Si conclude con la premiazione in Casa Artusi il 28 settembre il concorso dedicato da MenSA a Sergio Endrigo
Il Primo bicchiere di vino
Non staremo qui a ripercorrere la storia, interrotta per tristi motivi, del concorso “Il primo bicchiere di vino”, ispirato alla bellissima canzone di Sergio Endrigo. A settembre di quest’anno fanno tre anni che l’amatissimo Sergio ci ha detto addio o forse arrivederci. E finalmente, grazie a un suggerimento di Claudia Endrigo, che ci ha segnalato e “presentato” i Chantango (la nostra ignoranza e il nostro livello di aggiornamento sono imperdonabili) e approfittando dell’ apertura di Casa Artusi, abbiamo pensato che, con ovvi mutamenti rispetto al progetto iniziale, abbiamo deciso di portarlo comunque a compimento.
Così, nella serata della performance di Chantango e Gianluigi Cavaliere e Mauro Macario & c., dedicata peraltro a Sergio Endrigo, ci sarà spazio per la premiazione del concorso indetto da MenSA.
Tra i miniracconti pervenuti (anche da molto lontano, Argentina, Brasile, USA) la giuria, composta dalla redazione di MenSA, ha deciso di assegnare il premio a Paola Furlan.
Per la vividezza del racconto che, in poche righe sobrie, eleganti eppure accattivanti, sembra proporci uno di quei piccoli dipinti di genere del secolo d’oro della pittura olandese. Un quadretto di genere, dunque, un bozzetto, ma, se per non enfatizzare, accettate l’espressione, disegnato e colorato a regola d’arte.
Paola Furlan, che riceverà un cartone di vini pregiati, selezionati dagli esperti di Casa Artusi, è funzionaria dell’Archivio Storico del Comune di Bologna. Ha al suo attivo una importante bibliografia su Filippo Turati e altri libri e contributi dedicati alla storia moderna e contemporanea.

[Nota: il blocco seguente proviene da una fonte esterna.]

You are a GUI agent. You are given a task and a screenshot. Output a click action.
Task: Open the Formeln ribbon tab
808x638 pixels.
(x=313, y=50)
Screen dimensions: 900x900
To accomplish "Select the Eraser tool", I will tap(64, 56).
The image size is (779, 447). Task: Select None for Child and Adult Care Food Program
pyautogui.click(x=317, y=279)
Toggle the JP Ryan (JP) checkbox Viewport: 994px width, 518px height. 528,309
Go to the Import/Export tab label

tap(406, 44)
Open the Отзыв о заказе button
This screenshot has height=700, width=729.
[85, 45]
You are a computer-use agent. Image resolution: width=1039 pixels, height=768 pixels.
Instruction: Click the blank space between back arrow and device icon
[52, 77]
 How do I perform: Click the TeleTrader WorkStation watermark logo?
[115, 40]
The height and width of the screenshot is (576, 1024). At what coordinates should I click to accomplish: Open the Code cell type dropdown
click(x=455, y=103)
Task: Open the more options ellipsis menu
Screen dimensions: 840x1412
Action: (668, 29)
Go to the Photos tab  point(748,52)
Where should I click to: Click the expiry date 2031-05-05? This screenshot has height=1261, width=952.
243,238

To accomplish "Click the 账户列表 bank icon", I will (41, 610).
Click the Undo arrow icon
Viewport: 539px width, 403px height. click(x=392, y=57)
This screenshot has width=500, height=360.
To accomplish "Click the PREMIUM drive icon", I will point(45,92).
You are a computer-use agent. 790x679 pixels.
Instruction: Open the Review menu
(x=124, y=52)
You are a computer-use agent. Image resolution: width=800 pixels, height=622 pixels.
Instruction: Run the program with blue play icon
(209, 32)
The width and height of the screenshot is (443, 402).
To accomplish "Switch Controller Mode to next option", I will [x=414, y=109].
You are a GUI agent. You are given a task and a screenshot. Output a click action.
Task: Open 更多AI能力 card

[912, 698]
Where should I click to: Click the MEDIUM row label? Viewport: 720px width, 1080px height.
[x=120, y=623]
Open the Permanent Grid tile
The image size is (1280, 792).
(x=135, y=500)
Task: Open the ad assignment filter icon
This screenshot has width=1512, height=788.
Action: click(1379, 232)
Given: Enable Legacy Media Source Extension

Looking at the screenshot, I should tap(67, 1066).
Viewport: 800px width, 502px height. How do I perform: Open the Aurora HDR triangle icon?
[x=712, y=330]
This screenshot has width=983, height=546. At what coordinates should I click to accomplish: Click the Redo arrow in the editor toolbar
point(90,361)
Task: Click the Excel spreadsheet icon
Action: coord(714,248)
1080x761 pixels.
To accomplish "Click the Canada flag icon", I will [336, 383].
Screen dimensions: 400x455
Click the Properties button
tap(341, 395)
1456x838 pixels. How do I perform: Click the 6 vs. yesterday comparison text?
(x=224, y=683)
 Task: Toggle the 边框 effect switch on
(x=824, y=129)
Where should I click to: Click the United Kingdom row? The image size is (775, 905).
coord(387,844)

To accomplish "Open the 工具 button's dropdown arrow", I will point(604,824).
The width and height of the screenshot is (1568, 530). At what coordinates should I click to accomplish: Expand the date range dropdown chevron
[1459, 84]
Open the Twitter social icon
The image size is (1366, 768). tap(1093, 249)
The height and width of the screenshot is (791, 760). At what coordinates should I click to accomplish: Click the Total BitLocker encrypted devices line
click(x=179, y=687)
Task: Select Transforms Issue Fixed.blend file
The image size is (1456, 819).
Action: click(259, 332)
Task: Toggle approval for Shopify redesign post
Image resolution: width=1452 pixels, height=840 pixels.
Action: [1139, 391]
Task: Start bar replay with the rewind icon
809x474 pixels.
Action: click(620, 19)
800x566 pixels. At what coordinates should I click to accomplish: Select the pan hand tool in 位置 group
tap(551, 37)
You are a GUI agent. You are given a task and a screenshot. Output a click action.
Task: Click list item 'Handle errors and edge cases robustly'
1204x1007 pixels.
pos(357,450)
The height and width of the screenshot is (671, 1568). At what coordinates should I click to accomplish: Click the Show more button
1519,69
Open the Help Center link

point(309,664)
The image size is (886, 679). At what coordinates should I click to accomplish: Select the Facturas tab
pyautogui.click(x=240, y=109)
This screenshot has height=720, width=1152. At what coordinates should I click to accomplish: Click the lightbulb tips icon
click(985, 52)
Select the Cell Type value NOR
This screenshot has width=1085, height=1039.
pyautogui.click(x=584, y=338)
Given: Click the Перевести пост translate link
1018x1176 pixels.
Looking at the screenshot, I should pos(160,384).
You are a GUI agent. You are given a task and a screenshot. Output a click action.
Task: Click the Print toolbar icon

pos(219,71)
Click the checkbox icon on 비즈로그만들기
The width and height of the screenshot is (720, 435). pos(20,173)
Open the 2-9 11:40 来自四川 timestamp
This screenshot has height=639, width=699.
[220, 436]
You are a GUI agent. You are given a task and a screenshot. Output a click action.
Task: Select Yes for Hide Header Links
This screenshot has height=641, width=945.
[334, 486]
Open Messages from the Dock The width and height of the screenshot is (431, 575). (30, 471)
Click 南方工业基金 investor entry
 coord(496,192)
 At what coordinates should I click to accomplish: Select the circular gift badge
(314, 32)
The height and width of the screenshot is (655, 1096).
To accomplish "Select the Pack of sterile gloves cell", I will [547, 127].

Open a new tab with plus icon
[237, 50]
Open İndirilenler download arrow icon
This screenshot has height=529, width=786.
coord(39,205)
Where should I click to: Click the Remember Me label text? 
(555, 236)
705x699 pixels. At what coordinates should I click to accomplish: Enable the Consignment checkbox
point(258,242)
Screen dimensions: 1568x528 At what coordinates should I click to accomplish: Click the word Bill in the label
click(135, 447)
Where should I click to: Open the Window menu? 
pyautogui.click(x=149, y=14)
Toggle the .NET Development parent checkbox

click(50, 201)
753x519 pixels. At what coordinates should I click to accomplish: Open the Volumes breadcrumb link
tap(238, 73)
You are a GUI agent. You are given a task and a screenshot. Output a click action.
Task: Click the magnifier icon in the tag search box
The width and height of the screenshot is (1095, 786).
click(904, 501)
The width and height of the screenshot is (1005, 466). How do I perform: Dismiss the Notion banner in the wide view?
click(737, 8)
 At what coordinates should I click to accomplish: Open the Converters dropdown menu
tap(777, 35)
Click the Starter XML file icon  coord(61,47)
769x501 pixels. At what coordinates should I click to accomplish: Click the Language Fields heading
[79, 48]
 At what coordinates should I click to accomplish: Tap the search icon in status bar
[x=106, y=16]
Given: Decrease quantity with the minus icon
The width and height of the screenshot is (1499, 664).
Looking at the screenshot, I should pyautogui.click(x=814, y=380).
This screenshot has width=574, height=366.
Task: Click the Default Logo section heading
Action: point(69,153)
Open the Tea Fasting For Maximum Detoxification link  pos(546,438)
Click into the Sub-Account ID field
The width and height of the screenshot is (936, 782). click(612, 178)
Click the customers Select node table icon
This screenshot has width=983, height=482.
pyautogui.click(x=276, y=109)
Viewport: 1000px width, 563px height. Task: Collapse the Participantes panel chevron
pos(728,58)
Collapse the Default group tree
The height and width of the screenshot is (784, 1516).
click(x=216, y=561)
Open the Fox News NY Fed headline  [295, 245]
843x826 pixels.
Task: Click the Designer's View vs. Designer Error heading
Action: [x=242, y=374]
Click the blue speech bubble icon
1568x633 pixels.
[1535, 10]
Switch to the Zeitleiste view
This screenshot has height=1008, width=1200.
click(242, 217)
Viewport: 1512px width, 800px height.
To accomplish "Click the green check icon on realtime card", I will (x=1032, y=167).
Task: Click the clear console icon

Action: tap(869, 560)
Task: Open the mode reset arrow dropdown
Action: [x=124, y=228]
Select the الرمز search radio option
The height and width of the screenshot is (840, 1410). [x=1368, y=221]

Del tutto casuale è il fatto che Paola Furlan sia bolognese d’adozione, ma originaria di Monfalcone e molto vicina, in tutti i sensi, come ci ha confessato – senza intenti adulatori di sorta- a Sergio Endrigo, che lei, grazie anche a suo padre, che glie lo faceva ascoltare sin da bambina, ha sempre amato moltissimo. Come – circostanza nota da tempo – tutti noi di MenSA.
Il racconto vincitore:
Abitavamo in periferia in una casa a due piani stile anni
Cinquanta come se ne vedono molte nel nord-est. Mio padre dopo la guerra
aveva trovato lavoro ai cantieri navali, il nonno con la nonna e lo zio
erano emigrati in Francia. La casa aveva un giardino sul davanti con due
alberi di caco e dietro un bel pezzo di terra dove il babbo aveva piantato
una piccola vigna.
Tutti gli anni alla fine dell'estate iniziavano i
preparativi. Si imbiancava la cantina, si riempiva il tino d'acqua per
gonfiare il legno, si prendevano accordi con il contadino per il prestito
della macina uva e per il torchio.
Il giorno della vendemmia era un giorno
speciale per noi bambini. Tutti avevano compiti precisi, le forbici, il
pezzo di filare da vendemmiare, il secchio per i grappoli.
Il babbo
presiedeva tutte le operazioni e dava gli ordini. L'uva finiva dentro la
macina sopra il tino e veniva passata attraverso i rulli per trasformarsi
in una poltiglia liquida e densa. La vinificazione era tutta artigianale
e il vino fermentava dentro il tino.
La cantina era calda e il profumo
dell'uva tanto intenso da non poter respirare.
Quando il tempo era
quello giusto, mio padre spillava una brocca e riempiva piccoli bicchieri
di vetro grosso.
Rosso, caldo, zuccheroso e con tante bollicine il mosto di allora ha il
ricordo del primo bicchiere del vino non ancora pronto, ancora giovane e
pieno di promesse, come in definitiva lo era il nostro futuro.